Harvard Law School today announced plans to create a new legal clinic focused on cases involving the rights of individuals to practice their religion.
Clinical instruction plays an important role in legal education at Harvard Law School. Through the collective efforts of HLS’s 46 legal clinics and student practice organizations, the school deepens students’ practical experience by enabling them to learn the skills lawyers engage in.
The new Religious Freedom Clinic will be an important addition to HLS’ clinical program and will give students valuable preparation representing clients from a diverse array of religious traditions. It will join other new clinics established over the past year, including those focused on animal law and policy, LGBTQ+ advocacy, and voting rights.

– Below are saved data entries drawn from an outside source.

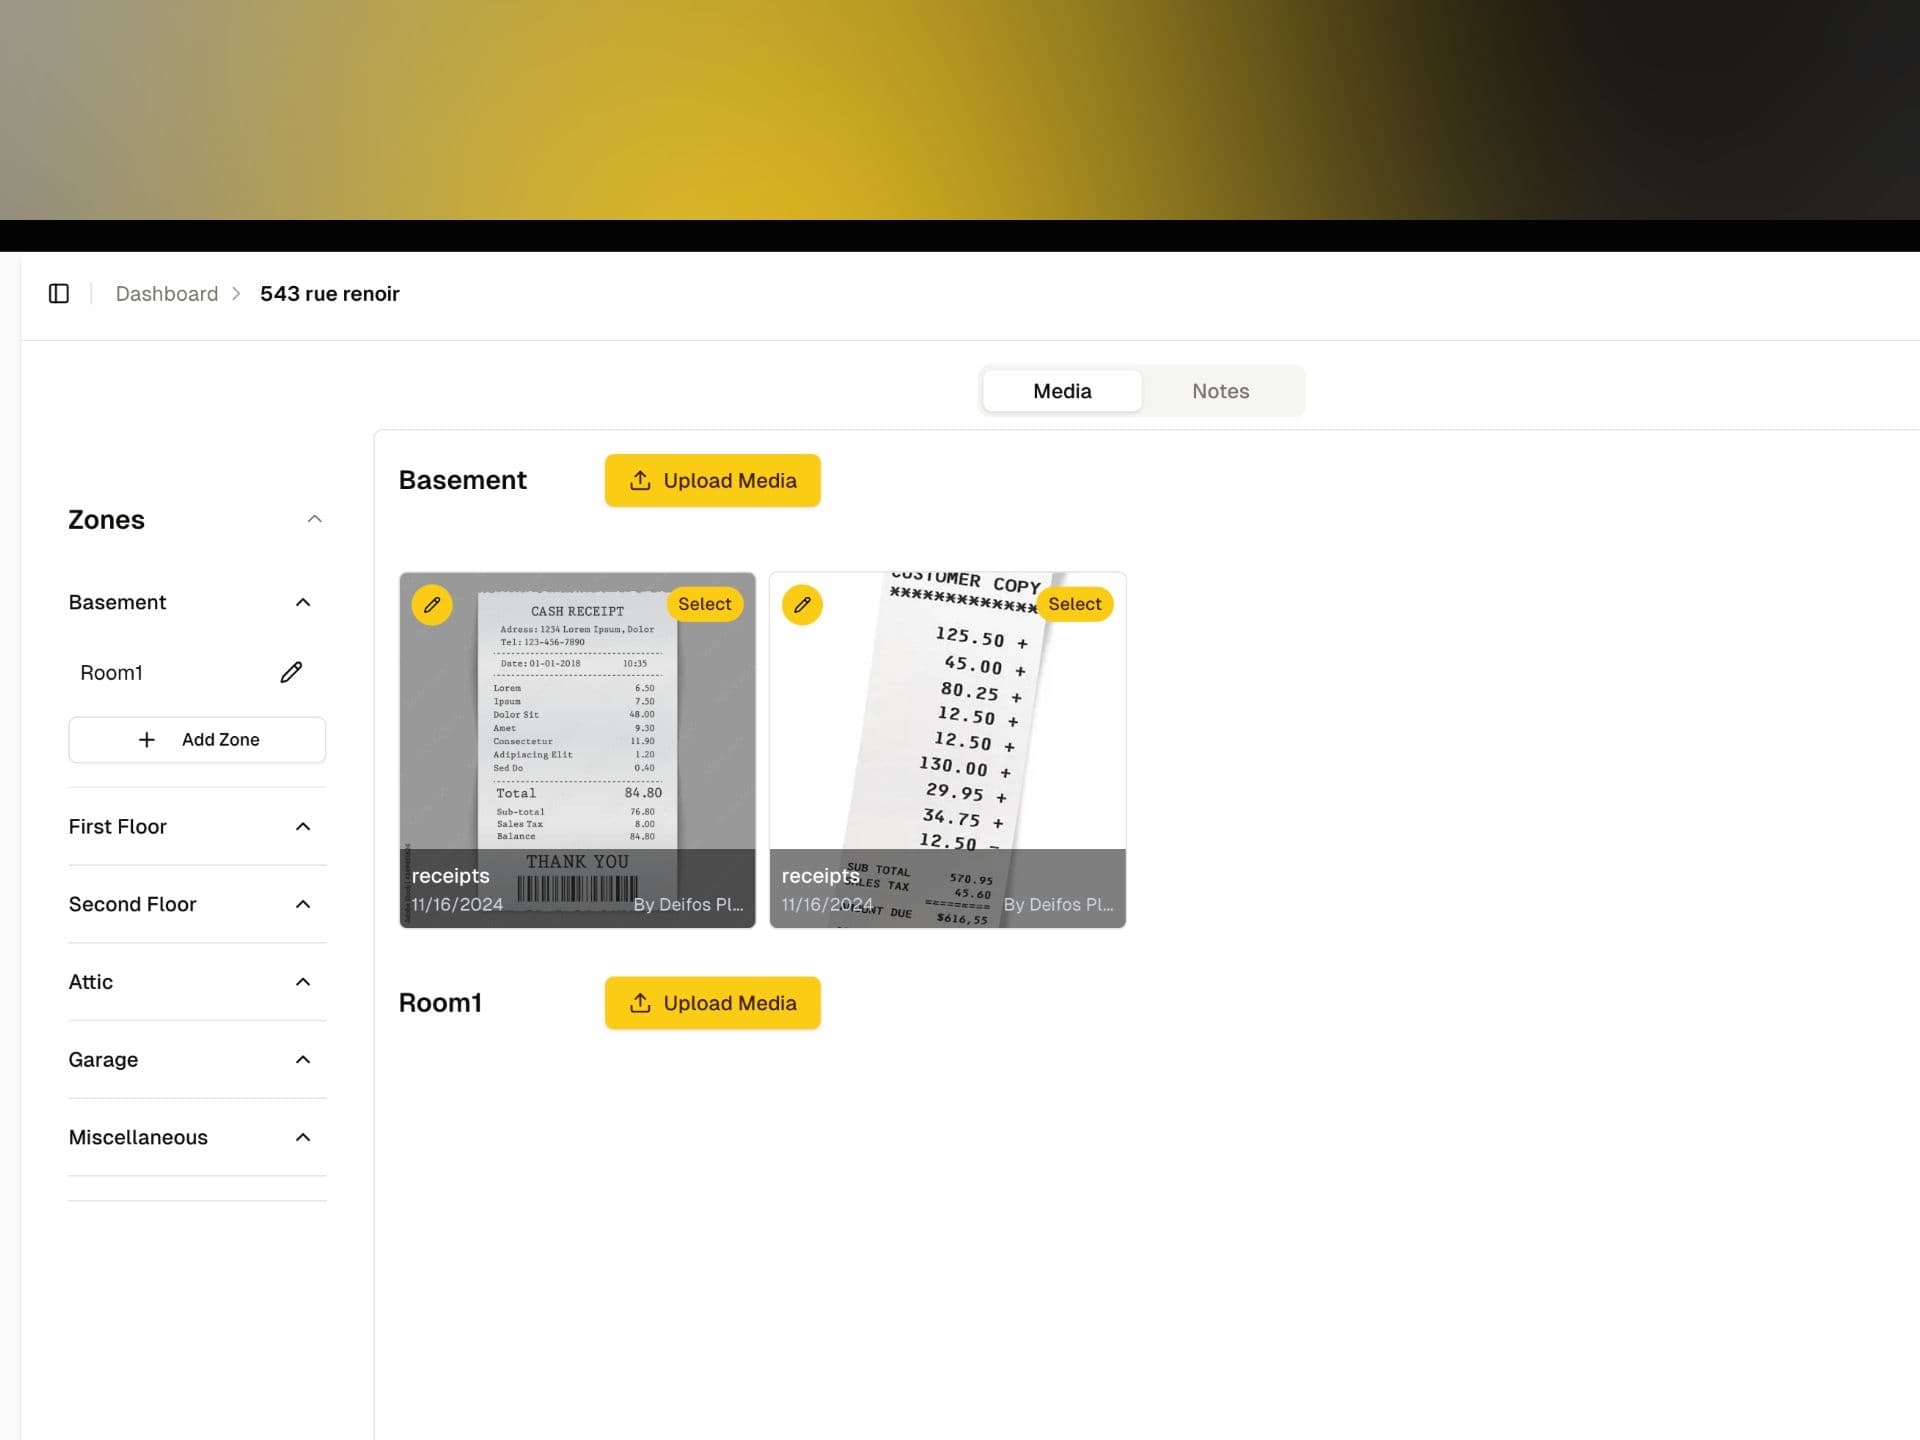Toggle Garage zone collapse arrow

pos(304,1059)
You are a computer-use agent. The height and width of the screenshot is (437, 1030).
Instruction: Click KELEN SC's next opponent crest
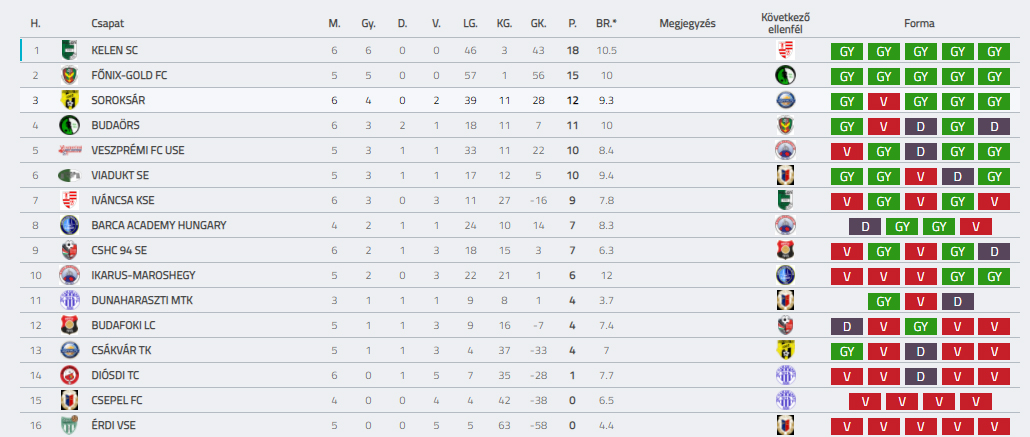click(785, 50)
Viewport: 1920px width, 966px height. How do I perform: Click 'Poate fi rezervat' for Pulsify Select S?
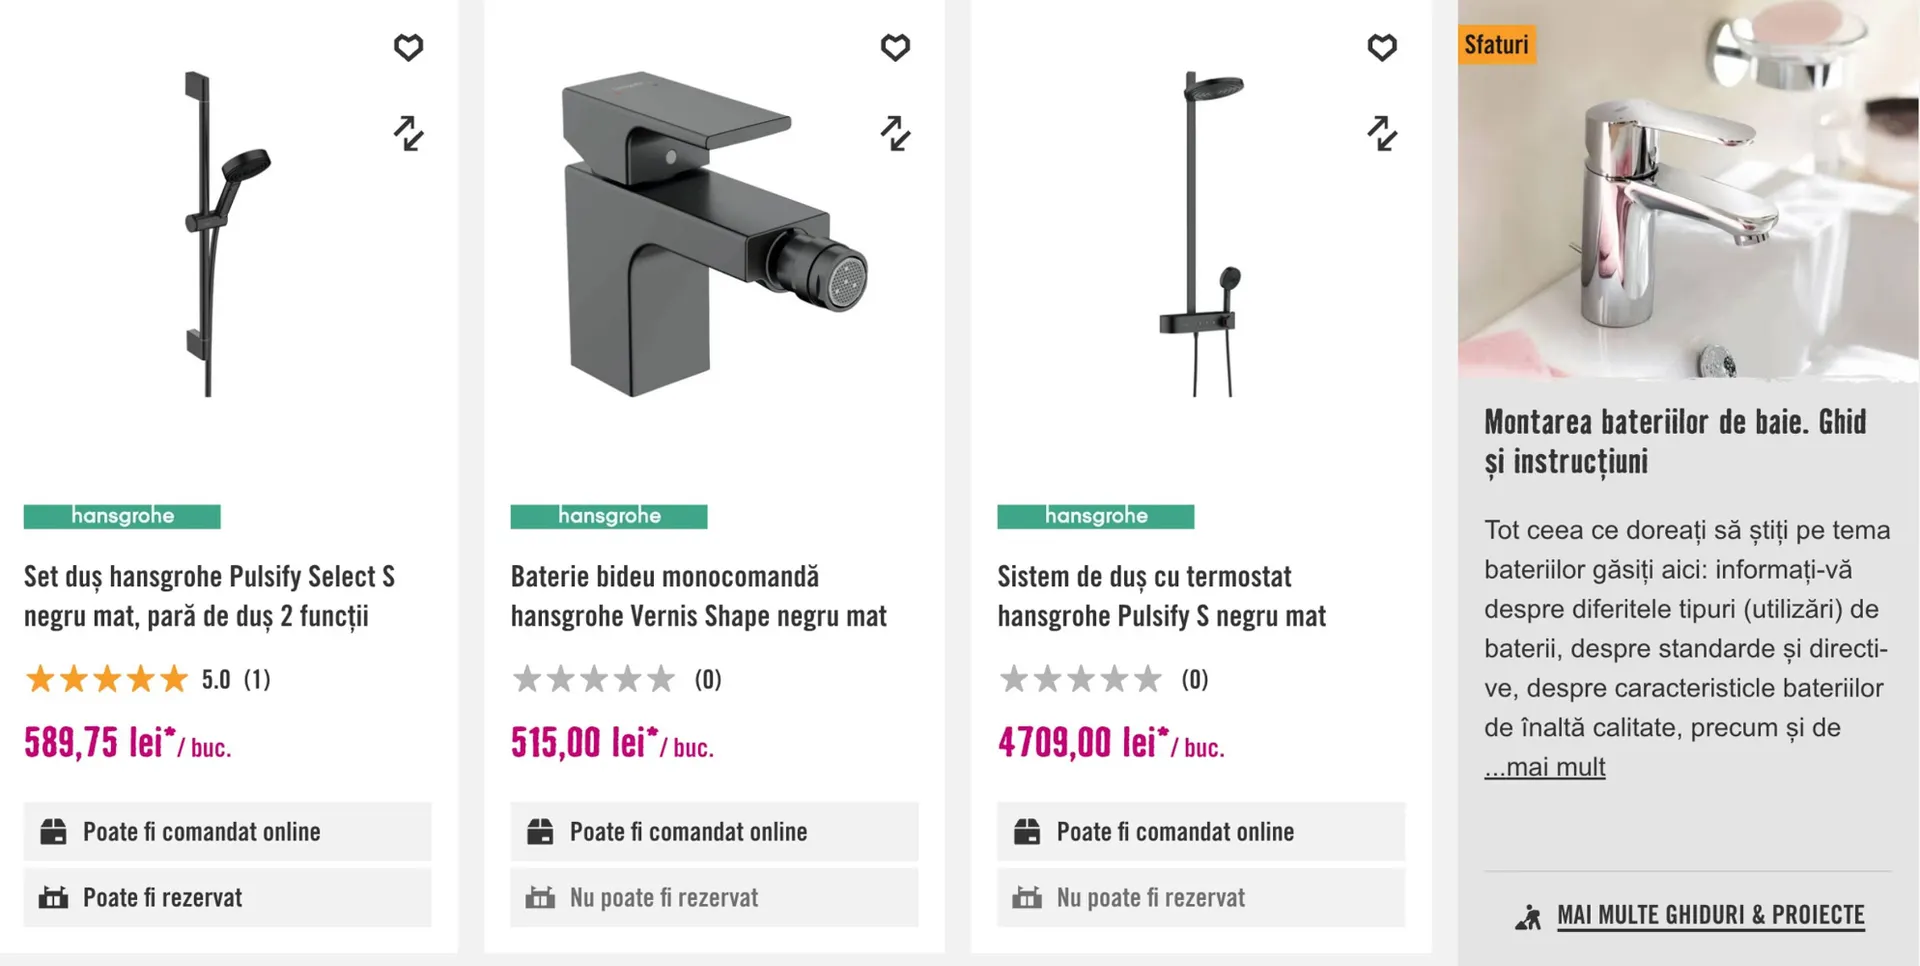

Under the supervision of clinical professors, students practice law on behalf of clients, while helping improve the lives of those in need through pro bono legal services. More than 80 percent of J.D. students take at least one clinic, and more than 40 percent take two or more. Existing HLS legal clinics focus on a wide range of legal areas, from cyber, tax and veterans’ law to human rights, immigration, health and housing law.
“Providing students with practical lawyering experience and skills is one of the most important aspects of a Harvard Law School education,” said John F. Manning ’85, the Morgan and Helen Chu Dean of Harvard Law School. “By enabling students to learn how to be lawyers by representing vulnerable clients who face impediments to practicing their religions, our new Religious Freedom Clinic will build on our long history of clinical education.”

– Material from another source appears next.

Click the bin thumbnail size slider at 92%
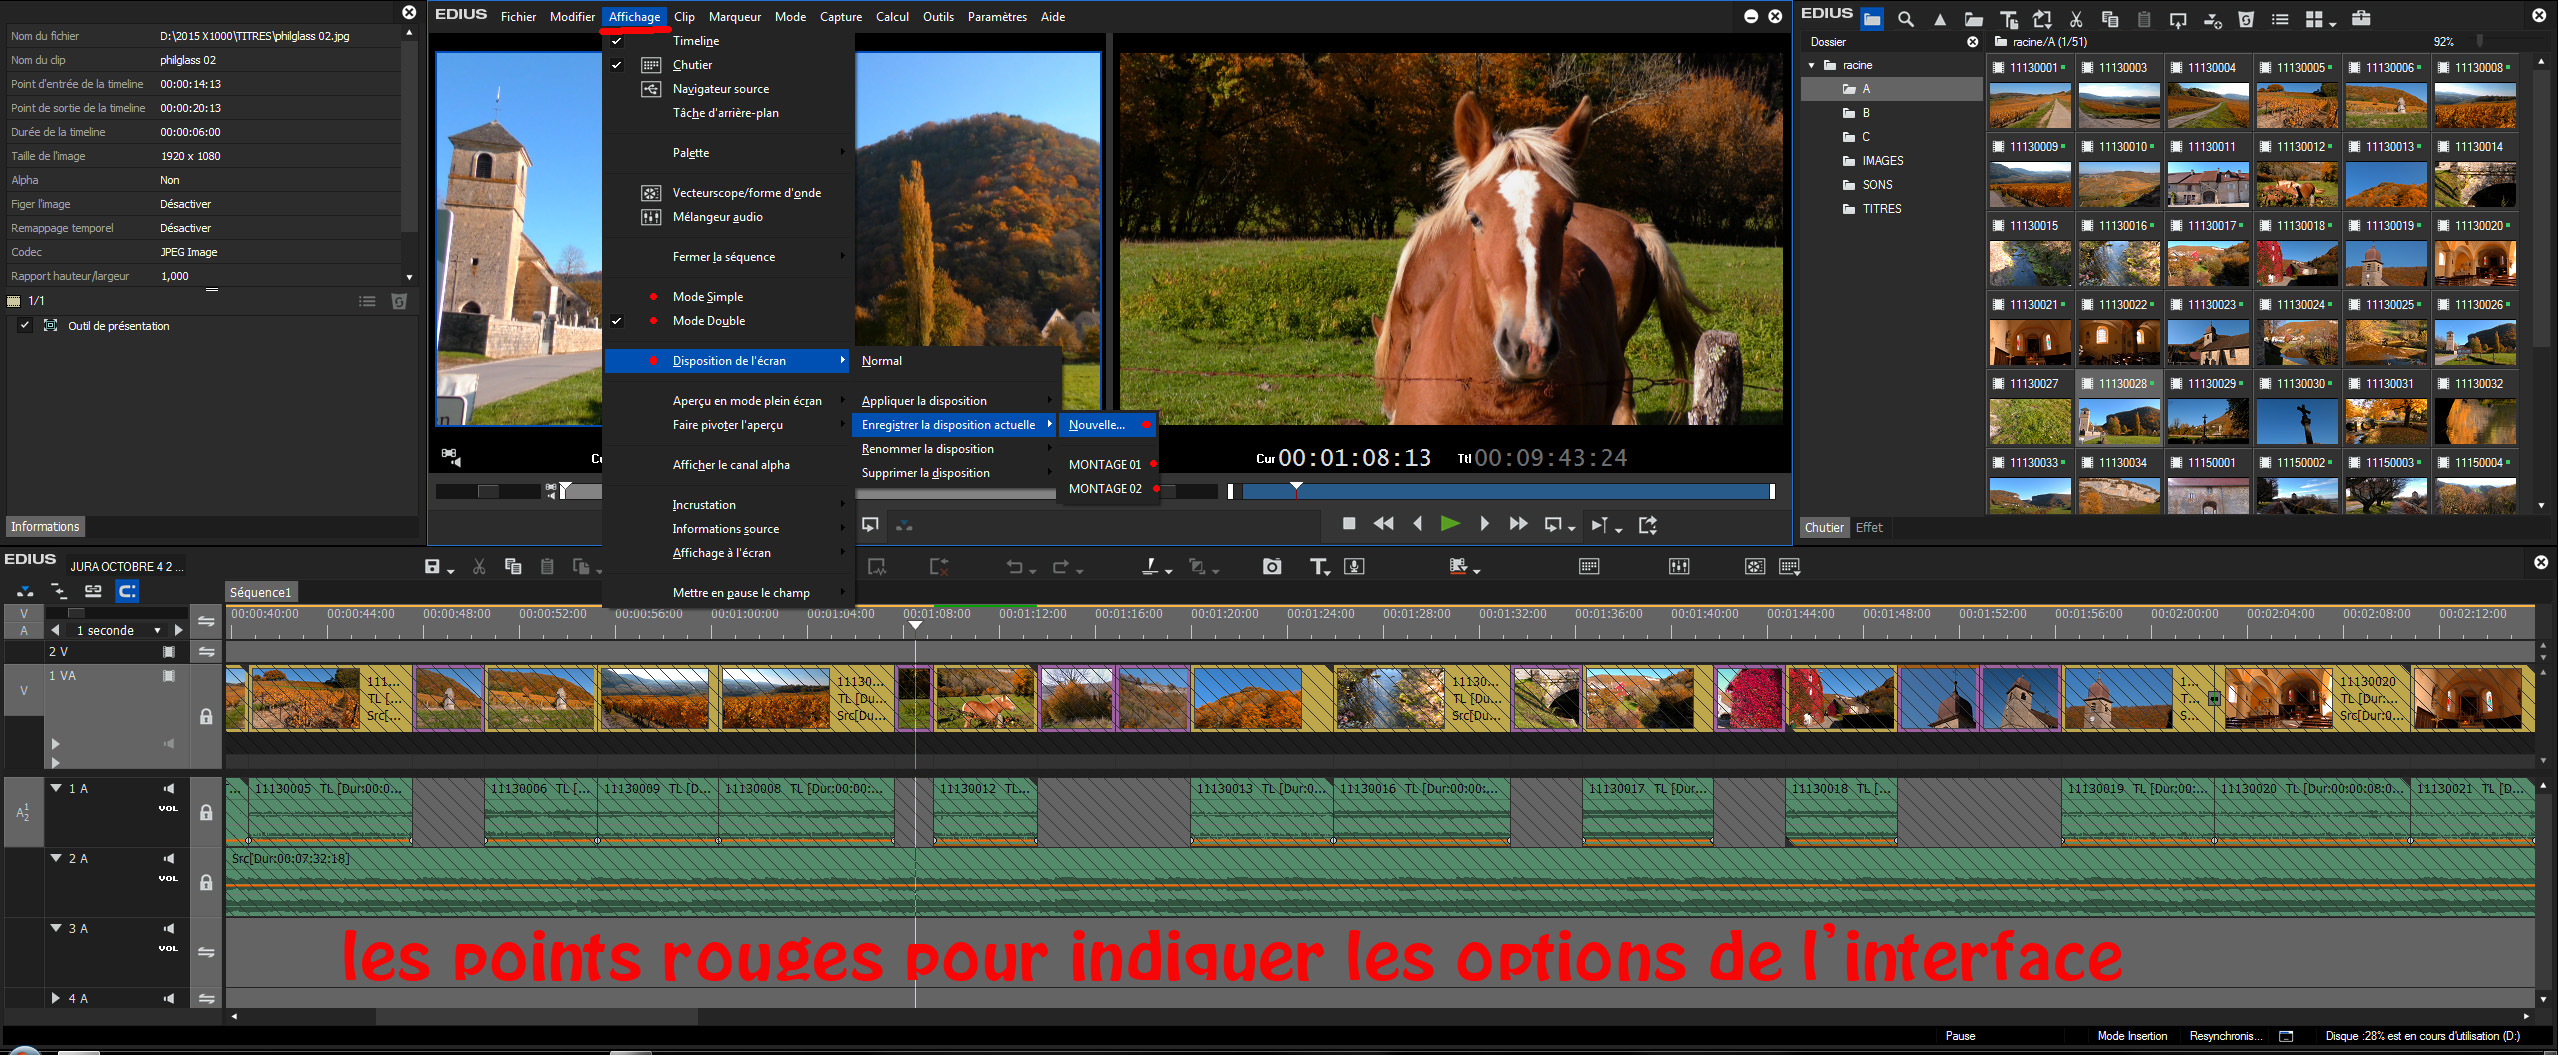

The new HLS clinic will be modeled on Stanford Law School’s Religious Liberty Clinic, which has represented a wide range of people restricted in the exercise of their religious freedom. Recent examples include Sikh employees of a large trucking company who were not permitted to maintain unshorn hair in accordance with their deeply held religious beliefs; a Seventh-day Adventist employee who couldn’t work on Saturday in order to observe the Sabbath; and a Muslim individual facing capital punishment and seeking equal access to pastoral services in the execution chamber.

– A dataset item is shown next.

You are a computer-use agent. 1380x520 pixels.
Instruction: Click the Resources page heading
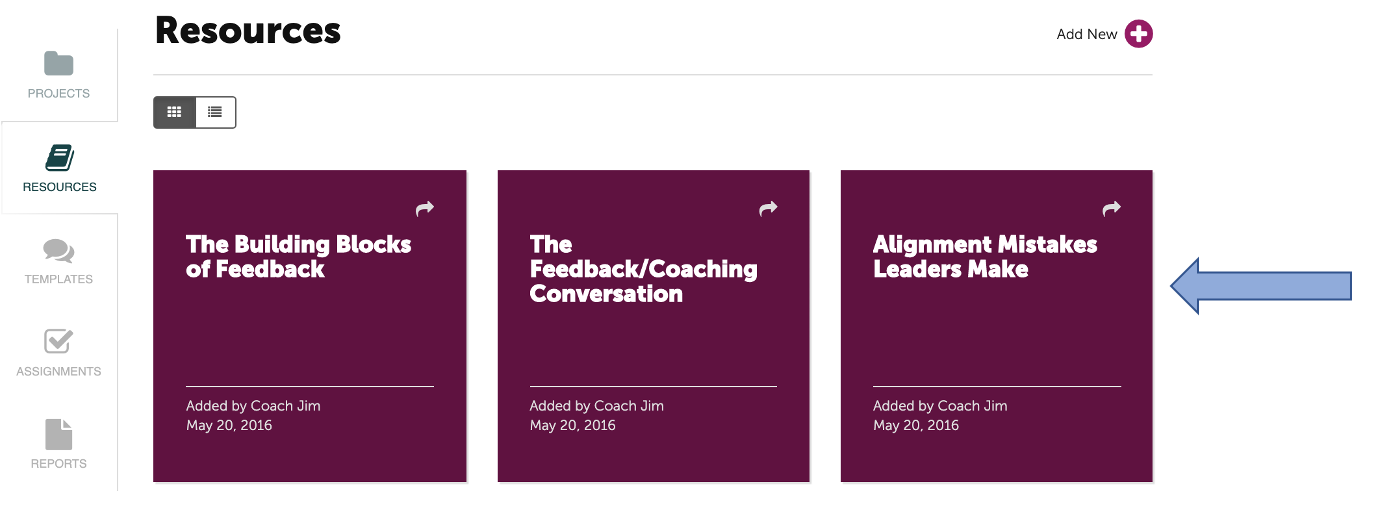tap(248, 31)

“The new Religious Liberty Clinic will be a fantastic addition to our strong clinical program” said HLS Professor Kristen Stilt, faculty director of the Animal Law & Policy Program (which now includes the Animal Law & Policy Clinic) and director of the Program on Law and Society in the Muslim World.
“Students will have the opportunity to directly serve individuals from a wide range of faiths who would not otherwise have an advocate,” said Stilt, who teaches a course on Islamic Law and Human Rights. “Students will learn the skills needed to engage with clients from diverse backgrounds, understand their faith commitments and the obstacles they are facing, and make legal arguments to achieve their clients’ goals. Developing the tools to work with the clinic’s clients will make our students better lawyers and better citizens of the world.”
In keeping with the tradition of clinical education at HLS and elsewhere, the new Religious Freedom Clinic at HLS will represent underserved individuals. It will be designed to bring together students from diverse political, ideological, and philosophical perspectives and structured to reflect this commitment.